__What needs to be done__
Only the lines from the one containing "Choose the 3" through the last line of the material should be returned, each exactly as it stands.
----
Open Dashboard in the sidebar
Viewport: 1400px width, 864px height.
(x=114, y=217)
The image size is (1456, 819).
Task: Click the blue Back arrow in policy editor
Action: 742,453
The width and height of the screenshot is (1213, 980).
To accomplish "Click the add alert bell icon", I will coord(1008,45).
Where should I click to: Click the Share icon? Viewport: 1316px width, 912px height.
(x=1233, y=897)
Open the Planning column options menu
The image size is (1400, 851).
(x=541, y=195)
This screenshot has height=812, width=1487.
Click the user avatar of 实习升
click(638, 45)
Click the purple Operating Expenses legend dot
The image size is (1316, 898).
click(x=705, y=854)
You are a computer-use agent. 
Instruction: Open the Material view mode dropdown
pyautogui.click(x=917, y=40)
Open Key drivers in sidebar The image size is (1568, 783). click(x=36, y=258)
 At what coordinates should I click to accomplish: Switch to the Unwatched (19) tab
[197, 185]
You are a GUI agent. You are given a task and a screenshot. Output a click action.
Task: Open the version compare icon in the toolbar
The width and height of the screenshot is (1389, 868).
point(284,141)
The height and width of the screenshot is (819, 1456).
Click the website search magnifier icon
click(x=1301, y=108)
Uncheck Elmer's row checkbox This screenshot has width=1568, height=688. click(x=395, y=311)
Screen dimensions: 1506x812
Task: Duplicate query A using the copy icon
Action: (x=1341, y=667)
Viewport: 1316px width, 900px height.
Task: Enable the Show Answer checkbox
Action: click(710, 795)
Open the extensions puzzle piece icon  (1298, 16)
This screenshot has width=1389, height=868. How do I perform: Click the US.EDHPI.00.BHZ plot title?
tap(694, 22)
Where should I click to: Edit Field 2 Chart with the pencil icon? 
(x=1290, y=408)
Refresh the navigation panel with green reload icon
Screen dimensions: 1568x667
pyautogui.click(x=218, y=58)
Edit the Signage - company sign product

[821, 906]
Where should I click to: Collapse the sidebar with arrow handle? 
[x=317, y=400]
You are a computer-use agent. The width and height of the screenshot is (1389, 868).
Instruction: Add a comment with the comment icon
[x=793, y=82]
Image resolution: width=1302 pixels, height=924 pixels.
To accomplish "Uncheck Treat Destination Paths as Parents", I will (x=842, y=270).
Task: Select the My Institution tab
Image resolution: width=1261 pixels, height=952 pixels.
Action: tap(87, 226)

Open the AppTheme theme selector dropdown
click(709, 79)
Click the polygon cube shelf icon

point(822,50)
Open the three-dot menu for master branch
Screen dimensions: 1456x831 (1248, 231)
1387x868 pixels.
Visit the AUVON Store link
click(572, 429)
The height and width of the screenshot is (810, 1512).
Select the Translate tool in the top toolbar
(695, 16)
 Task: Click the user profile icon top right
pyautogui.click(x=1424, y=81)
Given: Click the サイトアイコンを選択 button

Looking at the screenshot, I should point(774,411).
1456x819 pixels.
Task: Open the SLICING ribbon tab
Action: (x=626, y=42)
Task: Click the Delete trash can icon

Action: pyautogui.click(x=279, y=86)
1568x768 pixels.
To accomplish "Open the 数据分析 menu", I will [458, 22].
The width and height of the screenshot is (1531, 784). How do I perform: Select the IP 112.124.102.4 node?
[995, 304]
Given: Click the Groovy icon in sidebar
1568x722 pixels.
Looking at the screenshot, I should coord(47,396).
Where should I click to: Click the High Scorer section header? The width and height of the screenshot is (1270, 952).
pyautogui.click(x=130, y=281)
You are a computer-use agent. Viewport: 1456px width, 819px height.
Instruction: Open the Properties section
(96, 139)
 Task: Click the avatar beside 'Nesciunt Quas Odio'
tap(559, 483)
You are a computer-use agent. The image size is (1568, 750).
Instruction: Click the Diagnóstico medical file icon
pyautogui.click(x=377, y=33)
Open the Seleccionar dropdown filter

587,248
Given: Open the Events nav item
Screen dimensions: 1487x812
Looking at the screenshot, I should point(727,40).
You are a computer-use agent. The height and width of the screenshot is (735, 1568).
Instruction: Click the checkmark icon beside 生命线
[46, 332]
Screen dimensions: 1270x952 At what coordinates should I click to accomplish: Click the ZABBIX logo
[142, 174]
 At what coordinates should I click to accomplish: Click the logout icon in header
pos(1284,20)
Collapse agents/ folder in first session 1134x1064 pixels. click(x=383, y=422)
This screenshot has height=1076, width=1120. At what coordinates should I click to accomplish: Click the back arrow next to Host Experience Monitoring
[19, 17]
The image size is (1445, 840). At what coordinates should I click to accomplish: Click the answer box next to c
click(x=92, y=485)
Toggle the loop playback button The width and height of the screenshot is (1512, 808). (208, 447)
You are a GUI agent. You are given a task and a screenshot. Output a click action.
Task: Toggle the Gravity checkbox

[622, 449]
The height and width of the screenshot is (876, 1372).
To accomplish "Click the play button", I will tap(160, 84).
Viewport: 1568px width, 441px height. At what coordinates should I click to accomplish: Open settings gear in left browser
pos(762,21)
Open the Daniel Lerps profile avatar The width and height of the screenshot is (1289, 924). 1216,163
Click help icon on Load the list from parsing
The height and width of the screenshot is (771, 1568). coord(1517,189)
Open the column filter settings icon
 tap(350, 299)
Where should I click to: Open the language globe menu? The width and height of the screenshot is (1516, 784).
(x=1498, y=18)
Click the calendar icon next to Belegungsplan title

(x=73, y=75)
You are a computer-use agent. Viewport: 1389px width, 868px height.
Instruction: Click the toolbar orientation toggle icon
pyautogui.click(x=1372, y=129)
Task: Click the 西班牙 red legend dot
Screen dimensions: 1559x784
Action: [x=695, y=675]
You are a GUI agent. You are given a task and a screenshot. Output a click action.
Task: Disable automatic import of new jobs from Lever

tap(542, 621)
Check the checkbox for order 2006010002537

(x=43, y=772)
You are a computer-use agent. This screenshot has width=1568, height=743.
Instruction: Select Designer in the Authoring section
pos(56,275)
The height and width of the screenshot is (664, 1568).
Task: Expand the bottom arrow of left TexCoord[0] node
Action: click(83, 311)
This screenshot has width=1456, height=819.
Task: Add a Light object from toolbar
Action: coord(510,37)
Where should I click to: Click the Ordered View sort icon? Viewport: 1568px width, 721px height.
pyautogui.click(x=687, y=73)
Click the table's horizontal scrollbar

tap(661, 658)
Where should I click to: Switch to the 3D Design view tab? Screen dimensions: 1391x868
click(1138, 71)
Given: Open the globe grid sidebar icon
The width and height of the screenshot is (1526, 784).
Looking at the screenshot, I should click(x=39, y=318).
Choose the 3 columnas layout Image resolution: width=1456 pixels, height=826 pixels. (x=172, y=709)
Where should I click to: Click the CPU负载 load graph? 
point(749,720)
----
__Result of the exercise__
Choose the 3 columnas layout Image resolution: width=1456 pixels, height=826 pixels. (x=172, y=709)
Where should I click to: Click the CPU负载 load graph? 
point(749,720)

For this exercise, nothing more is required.